The retrograde orbit of the HAT-P-6b exoplanet
G. Hebrard, D. Ehrenreich, F. Bouchy, X. Delfosse, C. Moutou, L., Arnold, I. Boisse, X. Bonfils, R. F. Diaz, A. Eggenberger, T. Forveille,, A.-M. Lagrange, C. Lovis, F. Pepe, C. Perrier, D. Queloz, A. Santerne, N. C., Santos, D. Segransan, S. Udry, A. Vidal-Madjar

TL;DR
This study reports the discovery of a retrograde orbit for the exoplanet HAT-P-6b, using spectroscopic observations to analyze its orbital alignment and compare it with other hot Jupiters.
Contribution
It provides the first measurement of a retrograde orbit for HAT-P-6b and discusses the correlation between planetary mass and orbital obliquity among hot Jupiters.
Findings
HAT-P-6b has a retrograde orbit with a sky-projected angle of 166 +/- 10 degrees.
Most retrograde hot Jupiters are less massive (< 3 M_Jup), while more massive ones tend to be prograde but misaligned.
Different mechanisms may influence planetary obliquities depending on planetary mass.
Abstract
We observed with the SOPHIE spectrograph (OHP, France) the transit of the HAT-P-6b exoplanet across its host star. The resulting stellar radial velocities display the Rossiter-McLaughlin anomaly and reveal a retrograde orbit: the planetary orbital spin and the stellar rotational spin point towards approximately opposite directions. A fit to the anomaly measures a sky-projected angle lambda = 166 +/- 10 degrees between these two spin axes.
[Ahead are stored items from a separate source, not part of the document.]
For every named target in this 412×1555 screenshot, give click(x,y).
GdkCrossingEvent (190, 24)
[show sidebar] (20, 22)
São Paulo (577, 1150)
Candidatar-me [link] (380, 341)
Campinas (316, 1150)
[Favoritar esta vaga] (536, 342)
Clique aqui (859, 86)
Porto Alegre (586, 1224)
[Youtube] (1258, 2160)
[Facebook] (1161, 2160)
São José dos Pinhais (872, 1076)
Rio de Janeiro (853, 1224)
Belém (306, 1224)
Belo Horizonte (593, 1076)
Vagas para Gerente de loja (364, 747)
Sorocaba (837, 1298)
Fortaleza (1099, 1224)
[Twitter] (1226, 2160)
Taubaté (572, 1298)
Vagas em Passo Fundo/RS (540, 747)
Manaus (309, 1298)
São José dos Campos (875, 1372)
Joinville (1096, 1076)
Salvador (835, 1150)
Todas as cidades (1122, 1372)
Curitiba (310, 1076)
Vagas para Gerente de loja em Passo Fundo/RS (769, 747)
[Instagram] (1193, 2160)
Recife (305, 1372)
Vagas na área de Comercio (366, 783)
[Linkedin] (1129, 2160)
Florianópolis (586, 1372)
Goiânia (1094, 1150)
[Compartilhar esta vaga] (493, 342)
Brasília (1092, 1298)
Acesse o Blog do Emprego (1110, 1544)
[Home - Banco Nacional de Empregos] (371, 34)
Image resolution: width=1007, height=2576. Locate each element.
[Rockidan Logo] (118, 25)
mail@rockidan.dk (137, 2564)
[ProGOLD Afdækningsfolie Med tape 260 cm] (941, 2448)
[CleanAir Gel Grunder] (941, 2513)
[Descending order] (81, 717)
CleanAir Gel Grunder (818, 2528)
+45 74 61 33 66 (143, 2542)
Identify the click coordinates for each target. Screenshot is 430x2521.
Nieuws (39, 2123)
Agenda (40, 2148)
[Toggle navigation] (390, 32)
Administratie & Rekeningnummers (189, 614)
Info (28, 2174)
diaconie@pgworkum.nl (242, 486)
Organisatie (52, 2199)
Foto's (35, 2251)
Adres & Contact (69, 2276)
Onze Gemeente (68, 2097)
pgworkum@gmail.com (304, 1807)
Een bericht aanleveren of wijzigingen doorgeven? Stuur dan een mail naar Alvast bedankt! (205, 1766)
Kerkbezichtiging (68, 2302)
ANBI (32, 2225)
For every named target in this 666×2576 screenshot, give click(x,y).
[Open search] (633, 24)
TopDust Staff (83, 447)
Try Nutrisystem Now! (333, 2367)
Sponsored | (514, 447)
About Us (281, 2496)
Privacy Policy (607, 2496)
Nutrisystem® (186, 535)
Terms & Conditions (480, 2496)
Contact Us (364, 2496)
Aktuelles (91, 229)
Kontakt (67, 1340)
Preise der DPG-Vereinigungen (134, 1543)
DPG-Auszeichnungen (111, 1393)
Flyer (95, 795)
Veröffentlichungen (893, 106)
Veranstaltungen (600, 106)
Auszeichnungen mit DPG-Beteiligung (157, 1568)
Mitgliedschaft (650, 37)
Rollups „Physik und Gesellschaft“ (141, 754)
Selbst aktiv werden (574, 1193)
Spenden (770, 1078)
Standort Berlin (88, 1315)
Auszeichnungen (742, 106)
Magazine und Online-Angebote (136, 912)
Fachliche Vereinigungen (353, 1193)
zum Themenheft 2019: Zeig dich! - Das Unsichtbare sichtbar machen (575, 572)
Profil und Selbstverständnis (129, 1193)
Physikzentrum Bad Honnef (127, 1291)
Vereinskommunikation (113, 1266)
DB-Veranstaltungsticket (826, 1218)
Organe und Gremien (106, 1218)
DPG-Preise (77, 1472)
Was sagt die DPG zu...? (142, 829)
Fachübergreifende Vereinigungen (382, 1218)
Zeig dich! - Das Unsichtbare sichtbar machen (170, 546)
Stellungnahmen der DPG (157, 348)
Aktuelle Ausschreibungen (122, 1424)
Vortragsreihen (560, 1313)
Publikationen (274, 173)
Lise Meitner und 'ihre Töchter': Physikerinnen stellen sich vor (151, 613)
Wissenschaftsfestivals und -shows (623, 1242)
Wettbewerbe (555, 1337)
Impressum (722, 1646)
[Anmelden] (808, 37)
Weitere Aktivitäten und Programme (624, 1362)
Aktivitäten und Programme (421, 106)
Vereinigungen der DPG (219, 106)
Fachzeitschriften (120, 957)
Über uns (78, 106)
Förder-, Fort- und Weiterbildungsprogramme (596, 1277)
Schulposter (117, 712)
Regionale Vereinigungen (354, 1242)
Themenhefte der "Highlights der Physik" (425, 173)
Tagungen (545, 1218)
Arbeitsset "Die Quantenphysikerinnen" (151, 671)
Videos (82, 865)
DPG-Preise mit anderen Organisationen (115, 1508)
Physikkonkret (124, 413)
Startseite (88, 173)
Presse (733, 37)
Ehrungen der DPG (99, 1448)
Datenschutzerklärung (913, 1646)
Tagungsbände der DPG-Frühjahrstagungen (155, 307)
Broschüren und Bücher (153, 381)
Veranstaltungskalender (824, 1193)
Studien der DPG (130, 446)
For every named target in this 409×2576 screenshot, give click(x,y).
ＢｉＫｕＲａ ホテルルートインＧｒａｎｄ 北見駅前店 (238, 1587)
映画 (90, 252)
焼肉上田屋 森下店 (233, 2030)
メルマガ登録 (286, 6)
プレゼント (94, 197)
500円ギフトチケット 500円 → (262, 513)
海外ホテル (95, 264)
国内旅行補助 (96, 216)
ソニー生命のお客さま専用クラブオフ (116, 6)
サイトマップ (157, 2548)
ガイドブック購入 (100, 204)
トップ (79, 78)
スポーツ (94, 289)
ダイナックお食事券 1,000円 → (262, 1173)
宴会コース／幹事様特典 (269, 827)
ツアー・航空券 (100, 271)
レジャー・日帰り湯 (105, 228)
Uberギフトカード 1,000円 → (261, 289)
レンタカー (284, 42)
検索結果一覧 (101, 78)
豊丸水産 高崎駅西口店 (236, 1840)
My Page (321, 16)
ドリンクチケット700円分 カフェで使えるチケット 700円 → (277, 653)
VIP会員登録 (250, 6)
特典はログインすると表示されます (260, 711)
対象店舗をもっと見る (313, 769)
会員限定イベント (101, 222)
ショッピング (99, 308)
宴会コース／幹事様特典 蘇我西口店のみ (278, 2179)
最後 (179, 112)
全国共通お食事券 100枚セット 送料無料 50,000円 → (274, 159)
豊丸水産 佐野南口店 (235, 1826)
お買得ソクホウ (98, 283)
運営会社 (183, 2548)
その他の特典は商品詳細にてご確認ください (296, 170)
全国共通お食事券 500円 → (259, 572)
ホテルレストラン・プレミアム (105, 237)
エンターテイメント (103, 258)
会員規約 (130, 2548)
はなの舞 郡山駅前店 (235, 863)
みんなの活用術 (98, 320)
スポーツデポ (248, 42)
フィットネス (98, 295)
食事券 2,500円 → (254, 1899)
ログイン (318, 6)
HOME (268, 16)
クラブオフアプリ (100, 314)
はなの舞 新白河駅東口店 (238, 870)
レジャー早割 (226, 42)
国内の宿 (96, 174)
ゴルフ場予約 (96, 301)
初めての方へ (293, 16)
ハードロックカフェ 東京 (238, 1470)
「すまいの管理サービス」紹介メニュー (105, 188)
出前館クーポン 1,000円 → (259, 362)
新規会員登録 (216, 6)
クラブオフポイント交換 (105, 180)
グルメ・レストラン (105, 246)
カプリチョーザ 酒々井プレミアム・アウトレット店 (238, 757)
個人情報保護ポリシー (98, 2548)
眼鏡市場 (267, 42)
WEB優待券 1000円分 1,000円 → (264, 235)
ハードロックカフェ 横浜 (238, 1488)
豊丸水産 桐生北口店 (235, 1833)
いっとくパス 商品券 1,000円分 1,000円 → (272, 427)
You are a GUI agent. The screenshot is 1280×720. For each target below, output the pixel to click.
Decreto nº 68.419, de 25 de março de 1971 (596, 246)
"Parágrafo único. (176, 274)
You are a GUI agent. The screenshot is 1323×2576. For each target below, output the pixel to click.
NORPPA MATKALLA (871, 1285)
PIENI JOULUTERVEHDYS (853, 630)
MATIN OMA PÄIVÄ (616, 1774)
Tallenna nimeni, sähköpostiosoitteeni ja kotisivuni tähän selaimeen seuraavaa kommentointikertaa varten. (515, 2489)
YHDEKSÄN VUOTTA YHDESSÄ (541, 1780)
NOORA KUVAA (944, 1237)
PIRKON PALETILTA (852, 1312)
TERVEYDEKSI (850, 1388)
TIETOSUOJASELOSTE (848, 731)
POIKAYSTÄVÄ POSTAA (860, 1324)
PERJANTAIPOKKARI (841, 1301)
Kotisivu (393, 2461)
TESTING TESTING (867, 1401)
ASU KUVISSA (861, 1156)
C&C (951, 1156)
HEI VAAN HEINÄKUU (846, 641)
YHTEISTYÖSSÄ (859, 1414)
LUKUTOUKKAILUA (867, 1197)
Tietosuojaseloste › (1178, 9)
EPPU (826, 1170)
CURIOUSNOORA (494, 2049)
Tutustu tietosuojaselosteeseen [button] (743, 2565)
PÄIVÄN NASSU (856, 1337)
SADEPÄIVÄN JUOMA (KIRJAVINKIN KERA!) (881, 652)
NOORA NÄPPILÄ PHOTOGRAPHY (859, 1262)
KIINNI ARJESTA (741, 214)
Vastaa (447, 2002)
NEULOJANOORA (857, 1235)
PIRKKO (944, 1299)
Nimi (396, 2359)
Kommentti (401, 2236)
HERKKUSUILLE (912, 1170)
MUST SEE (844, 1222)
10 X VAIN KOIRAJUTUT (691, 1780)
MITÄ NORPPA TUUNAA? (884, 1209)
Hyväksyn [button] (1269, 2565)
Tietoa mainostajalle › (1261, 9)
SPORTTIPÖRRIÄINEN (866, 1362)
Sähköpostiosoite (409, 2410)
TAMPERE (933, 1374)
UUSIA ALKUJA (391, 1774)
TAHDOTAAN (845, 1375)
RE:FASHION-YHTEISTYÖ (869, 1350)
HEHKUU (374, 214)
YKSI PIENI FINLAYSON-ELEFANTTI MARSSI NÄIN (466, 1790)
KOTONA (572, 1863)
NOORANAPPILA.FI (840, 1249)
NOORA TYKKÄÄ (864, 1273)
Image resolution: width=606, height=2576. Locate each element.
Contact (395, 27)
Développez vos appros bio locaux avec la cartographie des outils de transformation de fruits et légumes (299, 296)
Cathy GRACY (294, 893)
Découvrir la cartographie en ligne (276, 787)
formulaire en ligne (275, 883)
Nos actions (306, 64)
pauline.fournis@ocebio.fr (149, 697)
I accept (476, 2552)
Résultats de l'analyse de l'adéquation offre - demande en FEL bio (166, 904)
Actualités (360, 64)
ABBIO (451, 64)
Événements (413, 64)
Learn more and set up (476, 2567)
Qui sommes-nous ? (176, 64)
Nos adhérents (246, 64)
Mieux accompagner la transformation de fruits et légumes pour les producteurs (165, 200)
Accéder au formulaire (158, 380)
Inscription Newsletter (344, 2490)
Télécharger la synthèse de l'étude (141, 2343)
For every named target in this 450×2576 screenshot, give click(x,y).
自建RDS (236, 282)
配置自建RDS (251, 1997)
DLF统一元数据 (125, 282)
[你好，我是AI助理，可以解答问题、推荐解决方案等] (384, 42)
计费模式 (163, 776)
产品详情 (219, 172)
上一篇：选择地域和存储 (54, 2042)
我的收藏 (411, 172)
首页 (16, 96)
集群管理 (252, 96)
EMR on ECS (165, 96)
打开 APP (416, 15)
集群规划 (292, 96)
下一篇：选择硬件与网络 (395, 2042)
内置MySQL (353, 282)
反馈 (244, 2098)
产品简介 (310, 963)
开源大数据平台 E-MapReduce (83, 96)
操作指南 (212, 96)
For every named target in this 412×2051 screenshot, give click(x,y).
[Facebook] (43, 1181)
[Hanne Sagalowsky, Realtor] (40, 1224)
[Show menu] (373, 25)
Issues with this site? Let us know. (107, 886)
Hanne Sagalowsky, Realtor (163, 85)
All seven known retrograde planets are hot jupiters with masses M_p < 3 M_Jup. About two thirds of the planets in this mass range however are prograde and aligned (lambda ~ 0). By contrast, most of the more massive planets (M_p > 4 M_Jup) are prograde but misaligned. Different mechanisms may therefore be responsible for planetary obliquities above and below ~3.5 M_Jup.